Les salariés eux-mêmes continuent à aspirer à une retraite vers 60 ans pour profiter encore en bonne santé d’une dernière étape de vie sans intégrer psychologiquement la progression de l’espérance de vie et l’amélioration de la santé des personnes les plus âgées. Cette aspiration à quitter l’entreprise est par ailleurs entretenue par la dégradation générale des relations et des conditions de travail dans les entreprises.

 

Emploi des Seniors : du temps pour transformer les pratiques RH

Pour favoriser le maintien dans l’emploi des seniors, un entretien de seconde partie de carrières a été imposé aux entreprises pour les salariés de plus de 45 ans dans le cadre du Plan senior devant s’intégrer dans la Gestion prévisionnelle des emplois et des compétences.

Nous pensons que cet entretien sera inefficient pour répondre à l’objectif visé du maintien dans l’entreprise. D’une part, les managers ne sont pas qualifiés et suffisamment préparés pour cet entretien. Les bilans de compétences et des programmes de formation peuvent pleuvoir mais s’ils ne sont pas ni bine orientés, ni exploités, ils ne serviront à rien.

D’autre part, et ce point nous paraît majeur, le paramètre de l’âge qui lui est associé n’est pas pertinent. L’accompagnement des trajectoires professionnelles dans l’entreprise devrait être un processus continu afin d’éviter de constater à 45 ans les voies sans issue ou les déraillements. Il devrait aussi être déconnecté de l’âge pour prendre davantage en compte les compétences et les contributions.

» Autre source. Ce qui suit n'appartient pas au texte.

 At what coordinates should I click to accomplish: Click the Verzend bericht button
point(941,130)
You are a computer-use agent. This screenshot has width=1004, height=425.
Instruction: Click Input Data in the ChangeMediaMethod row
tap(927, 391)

Dès le début de la relation contractuelle, l’entreprise et le salarié devraient se projeter comme 2 partenaires responsables du développement des compétences et de l’animation de la motivation le temps de leur collaboration. Cette collaboration contribuerait à améliorer la performance individuelle et collective, à sécuriser le parcours professionnel du salarié dans l’entreprise et demain sur le marché de l’emploi, quel que soit l’âge. Un dialogue renouvelé entre employeur et salarié sur ces sujets renforcerait par ailleurs le sens de leur collaboration et la clarté de leurs engagements réciproques.

 

N’est-ce pas là l’engagement Employabilité qui devait se substituer à l’Engagement Emploi ?

Un engagement sur l’employabilité qui viendrait enfin concrétiser une réelle flexi-sécurité.

Une flexi-sécurité effective qui concernerait les salariés de tout âge, au-delà des seniors.

Une flexi-sécurité qui ne serait pas seulement vu à travers des formes contractuelles et un système social de compensation, qui ne parvient plus à l’être, tant le nombre de salariés concernés est croissant.

Une flexi-sécurité conçue comme un partenariat engageant et effectif ?

  • Des entreprises impliquées dans l’orientation et la construction des trajectoires professionnelles de leurs salariés, quels que soient l’expérience professionnelle, le statut, le métier, la durée du contrat … en les déléguant partiellement dans les phases les plus expertes.
  • Des jeunes formés à la compétence à s’orienter, des salariés davantage conscients des enjeux et pro-actifs, plus agiles dans la gestion de leurs parcours professionnels et de leur employabilité, apte à rebondir si nécessaire …
  • Dans une relation non plus d’emploi mais de travail en dynamique qui bénéficie aussi à la performance économique et sociale de l’entreprise,
  • Sur un marché du travail, y compris la formation, éduqué à la flexibilité, davantage apte à absorber les évolutions continues des besoins en compétences.